Sunday, November 10, 2013

Flawed Logic Everyone Uses to Support Buying a Home

The Claim

Some people equate renting a home to "throwing away money each month" when compared to buying a home. That is, they think that if they buy a home, they "invest" the rent in the home in the form of a mortgage payment each month vs. "throwing it away" on rent paid to someone else if they don't own the home themselves. They make the claim: "buying a home is better than renting a home because renters throw away money each month whereas buyers invest the money in the home itself, and therefore don't lose anything other than the interest on their mortgage payments." This is horribly flawed logic.

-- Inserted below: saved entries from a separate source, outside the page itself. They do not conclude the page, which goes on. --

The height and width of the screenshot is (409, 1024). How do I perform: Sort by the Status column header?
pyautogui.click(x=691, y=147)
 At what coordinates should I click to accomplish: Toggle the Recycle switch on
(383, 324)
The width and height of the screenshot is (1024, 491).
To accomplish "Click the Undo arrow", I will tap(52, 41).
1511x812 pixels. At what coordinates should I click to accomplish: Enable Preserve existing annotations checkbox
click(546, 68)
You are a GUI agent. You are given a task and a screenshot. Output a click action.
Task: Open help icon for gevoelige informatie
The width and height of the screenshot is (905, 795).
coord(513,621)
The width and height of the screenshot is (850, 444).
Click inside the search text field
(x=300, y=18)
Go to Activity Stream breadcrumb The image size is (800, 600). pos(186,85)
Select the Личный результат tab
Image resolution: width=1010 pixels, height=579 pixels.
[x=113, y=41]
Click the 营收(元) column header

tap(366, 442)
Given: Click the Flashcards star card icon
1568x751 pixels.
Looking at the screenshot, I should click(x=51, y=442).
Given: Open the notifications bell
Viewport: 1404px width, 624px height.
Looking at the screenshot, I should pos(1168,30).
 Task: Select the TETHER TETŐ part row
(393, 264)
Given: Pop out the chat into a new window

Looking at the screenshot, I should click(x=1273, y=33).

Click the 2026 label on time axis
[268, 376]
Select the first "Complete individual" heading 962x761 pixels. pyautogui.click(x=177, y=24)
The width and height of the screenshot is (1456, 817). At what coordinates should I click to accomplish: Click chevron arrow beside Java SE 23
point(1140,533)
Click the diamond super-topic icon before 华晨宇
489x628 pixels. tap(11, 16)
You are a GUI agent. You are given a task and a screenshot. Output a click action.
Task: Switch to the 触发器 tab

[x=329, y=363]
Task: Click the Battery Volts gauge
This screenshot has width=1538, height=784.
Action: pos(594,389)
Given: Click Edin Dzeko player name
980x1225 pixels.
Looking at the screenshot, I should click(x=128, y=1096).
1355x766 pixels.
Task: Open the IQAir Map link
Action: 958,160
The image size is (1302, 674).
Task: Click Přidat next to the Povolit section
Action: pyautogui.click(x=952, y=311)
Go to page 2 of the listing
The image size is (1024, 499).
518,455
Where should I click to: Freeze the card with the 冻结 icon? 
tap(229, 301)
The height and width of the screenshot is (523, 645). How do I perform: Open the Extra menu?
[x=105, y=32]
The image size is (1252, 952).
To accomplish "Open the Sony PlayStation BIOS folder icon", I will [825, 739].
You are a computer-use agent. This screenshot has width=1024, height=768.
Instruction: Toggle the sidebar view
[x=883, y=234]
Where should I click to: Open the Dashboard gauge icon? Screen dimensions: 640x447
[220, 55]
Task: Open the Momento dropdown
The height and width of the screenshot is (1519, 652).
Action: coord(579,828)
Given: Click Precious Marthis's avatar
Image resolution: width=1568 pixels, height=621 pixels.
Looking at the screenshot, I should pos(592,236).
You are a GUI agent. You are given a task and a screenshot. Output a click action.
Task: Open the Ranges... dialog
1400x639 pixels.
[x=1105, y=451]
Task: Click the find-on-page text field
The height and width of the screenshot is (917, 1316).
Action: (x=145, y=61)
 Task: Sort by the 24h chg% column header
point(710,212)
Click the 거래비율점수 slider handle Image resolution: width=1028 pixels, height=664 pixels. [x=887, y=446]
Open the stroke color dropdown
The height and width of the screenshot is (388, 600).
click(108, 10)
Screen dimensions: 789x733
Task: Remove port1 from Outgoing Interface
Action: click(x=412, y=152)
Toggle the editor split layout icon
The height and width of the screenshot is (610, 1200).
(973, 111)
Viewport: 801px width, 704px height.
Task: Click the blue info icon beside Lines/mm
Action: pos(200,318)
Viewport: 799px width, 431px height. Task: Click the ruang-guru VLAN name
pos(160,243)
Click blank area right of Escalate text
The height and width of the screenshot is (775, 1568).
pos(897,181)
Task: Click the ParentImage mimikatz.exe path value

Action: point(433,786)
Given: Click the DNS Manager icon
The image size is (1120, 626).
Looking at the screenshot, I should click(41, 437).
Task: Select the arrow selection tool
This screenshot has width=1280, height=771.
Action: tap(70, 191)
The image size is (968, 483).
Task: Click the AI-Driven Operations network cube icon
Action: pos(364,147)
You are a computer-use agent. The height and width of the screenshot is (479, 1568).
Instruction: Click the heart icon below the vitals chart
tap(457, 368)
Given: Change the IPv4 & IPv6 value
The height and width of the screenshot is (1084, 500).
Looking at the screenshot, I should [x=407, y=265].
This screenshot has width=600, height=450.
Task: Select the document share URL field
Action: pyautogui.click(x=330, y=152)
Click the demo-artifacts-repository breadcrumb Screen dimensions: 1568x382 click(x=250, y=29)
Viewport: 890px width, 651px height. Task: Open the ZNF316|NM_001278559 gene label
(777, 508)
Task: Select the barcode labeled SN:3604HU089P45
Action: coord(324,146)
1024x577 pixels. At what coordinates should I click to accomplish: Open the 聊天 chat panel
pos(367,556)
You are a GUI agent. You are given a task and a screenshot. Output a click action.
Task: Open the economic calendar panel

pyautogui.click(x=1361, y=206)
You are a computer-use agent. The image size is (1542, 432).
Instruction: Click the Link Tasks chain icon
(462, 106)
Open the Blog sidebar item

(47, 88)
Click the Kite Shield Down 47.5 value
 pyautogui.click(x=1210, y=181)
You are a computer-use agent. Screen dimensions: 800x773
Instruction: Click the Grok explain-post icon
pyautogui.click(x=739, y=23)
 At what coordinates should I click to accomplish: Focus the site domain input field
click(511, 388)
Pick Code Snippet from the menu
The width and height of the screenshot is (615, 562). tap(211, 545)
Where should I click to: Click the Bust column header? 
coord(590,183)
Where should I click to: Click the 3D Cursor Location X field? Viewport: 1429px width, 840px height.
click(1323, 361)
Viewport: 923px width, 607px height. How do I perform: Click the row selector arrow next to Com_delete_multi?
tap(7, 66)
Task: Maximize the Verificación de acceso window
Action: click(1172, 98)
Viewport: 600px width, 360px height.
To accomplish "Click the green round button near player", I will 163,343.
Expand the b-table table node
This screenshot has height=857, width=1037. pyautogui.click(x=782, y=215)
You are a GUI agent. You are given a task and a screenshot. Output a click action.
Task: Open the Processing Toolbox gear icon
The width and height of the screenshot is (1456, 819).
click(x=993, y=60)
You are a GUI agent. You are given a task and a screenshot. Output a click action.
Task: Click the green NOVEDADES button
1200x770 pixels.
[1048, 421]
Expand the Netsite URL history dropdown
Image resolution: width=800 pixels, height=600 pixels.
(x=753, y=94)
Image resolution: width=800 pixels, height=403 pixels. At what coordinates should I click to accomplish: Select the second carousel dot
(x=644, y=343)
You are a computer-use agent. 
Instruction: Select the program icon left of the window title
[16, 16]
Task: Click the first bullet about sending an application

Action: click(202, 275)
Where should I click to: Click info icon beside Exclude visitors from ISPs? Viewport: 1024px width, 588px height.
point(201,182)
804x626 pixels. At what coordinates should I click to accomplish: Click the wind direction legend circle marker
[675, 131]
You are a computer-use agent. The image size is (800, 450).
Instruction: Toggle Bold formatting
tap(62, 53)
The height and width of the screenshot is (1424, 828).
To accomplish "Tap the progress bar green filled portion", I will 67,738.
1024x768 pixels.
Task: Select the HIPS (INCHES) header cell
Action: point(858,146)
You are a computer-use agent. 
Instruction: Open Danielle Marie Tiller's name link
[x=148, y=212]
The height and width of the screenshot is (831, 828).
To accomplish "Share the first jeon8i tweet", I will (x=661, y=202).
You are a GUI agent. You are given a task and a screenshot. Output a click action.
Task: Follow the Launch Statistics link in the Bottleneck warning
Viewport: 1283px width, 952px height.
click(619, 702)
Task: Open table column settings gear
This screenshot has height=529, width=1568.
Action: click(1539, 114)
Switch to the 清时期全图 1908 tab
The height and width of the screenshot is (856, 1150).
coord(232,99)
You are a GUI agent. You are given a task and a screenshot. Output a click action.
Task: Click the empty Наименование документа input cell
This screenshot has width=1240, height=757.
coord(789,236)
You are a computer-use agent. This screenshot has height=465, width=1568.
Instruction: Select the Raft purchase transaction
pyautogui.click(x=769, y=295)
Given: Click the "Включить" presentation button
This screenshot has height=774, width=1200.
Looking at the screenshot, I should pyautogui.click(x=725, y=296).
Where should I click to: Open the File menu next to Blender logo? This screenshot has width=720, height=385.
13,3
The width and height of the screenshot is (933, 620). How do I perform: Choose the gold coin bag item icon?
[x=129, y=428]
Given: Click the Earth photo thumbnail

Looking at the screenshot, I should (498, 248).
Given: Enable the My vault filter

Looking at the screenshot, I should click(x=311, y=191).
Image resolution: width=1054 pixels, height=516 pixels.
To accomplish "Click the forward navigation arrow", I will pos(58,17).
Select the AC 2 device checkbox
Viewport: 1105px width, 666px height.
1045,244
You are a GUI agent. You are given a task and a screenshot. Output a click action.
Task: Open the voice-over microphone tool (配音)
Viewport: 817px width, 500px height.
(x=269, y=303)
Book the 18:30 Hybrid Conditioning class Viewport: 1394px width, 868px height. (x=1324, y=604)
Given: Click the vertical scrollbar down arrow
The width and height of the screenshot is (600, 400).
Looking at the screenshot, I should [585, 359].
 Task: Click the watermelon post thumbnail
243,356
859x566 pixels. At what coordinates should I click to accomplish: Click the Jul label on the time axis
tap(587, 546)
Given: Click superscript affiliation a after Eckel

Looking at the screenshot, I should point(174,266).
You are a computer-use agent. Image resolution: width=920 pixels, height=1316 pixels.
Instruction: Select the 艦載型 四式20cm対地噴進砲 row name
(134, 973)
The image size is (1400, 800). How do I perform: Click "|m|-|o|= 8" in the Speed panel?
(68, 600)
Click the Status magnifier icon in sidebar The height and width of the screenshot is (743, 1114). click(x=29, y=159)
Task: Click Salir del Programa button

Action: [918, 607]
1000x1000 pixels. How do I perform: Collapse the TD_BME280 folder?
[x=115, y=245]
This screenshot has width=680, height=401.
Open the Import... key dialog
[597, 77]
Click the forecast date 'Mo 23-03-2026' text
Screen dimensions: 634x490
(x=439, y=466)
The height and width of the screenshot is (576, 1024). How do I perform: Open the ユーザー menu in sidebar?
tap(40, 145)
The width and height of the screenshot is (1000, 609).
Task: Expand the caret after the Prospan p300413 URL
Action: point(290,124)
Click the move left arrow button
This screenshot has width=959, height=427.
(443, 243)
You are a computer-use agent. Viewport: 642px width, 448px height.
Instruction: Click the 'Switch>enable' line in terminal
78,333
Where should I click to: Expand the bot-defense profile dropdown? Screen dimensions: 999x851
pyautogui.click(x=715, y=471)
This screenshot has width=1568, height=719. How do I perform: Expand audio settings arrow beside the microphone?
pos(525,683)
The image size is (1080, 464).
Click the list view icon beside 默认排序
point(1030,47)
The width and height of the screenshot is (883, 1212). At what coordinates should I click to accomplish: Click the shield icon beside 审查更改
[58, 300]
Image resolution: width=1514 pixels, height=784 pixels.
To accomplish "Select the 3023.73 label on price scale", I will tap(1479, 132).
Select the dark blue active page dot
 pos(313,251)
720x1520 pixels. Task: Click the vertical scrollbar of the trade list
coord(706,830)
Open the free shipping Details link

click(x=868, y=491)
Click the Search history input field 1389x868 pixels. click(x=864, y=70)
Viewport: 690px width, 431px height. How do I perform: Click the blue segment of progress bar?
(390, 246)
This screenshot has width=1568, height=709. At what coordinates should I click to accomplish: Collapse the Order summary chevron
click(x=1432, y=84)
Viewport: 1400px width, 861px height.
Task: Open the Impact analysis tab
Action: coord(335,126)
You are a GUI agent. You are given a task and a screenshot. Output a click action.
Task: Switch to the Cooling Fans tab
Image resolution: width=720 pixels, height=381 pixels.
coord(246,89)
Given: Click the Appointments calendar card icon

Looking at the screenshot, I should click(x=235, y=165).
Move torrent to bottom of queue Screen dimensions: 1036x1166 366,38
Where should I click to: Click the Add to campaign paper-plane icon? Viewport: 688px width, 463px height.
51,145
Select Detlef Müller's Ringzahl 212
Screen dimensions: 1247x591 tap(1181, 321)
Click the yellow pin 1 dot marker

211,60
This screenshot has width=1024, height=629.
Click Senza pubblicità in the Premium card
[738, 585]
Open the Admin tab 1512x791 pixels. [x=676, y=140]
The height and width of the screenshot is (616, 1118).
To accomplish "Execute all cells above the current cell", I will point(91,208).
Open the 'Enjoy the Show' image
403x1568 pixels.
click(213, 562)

It recently occurred to me that a lot of people might think this and so I wanted to quickly write a blurb about exactly why this logic doesn't make any sense. To be clear: the reason why the claim is wrong isn't subjective or qualitative; the claim is straight-up wrong because of basic, simple, although unintuitive, economic principles. It's wrong because of what you learn in econ 101, so if you every thought the choice between buying/renting was obvious, you should really read and understand what I've written below.

Opportunity Cost (Definition and Explanation)

In order to understand why the claim is wrong, we first need to understand the concept of opportunity cost. Explanations of opportunity cost are all over the internet but I'll explain what it is here for completeness.

Simply put, opportunity cost is the cost of not doing something. To understand how it works, we'll go through a short example.

Suppose I charge you $100 to leave work an hour early on Friday. Then, the cost of leaving work is obviously $100. That is, if you leave work early, you will lose a hundred dollars. What's tough for people to understand is that not taking money is the same as giving money away. To see that these two things really are the same, we can go back and modify our previous example slightly. Now, instead of charging you $100 straight-up to leave work early, I take $100 from you (before-hand, against your will so it's not a part of your decision) and offer to give it back to you if to stay that extra hour. These two situations are actually identical economically and the key question you have to ask to see this is "what's the cost of leaving work?" in each case. The cost of leaving work is the difference between how much money you have if you leave and how much money you have if you stay. In the first situation, you have -$100 if you leave work and $0 if you stay so the cost of leaving work is: -$100 ($ you have if you leave) - ($0) ($  you have if you stay) = -$100. But in the second situation, you again have -$100 if you leave (because I took it before-hand) and $0 if you stay. These payoffs are identical to the first situation and so the cost again is -$100 even though I'm taking based on your decision in the first case and offering based on your decision in the second case. We call the $100 charge a "cost" in the first case and an "opportunity cost" in the second case by definition because you "lose" $100 in the first case (cost) but you "choose not to take" (opportunity cost) the $100 offered to you in the second case.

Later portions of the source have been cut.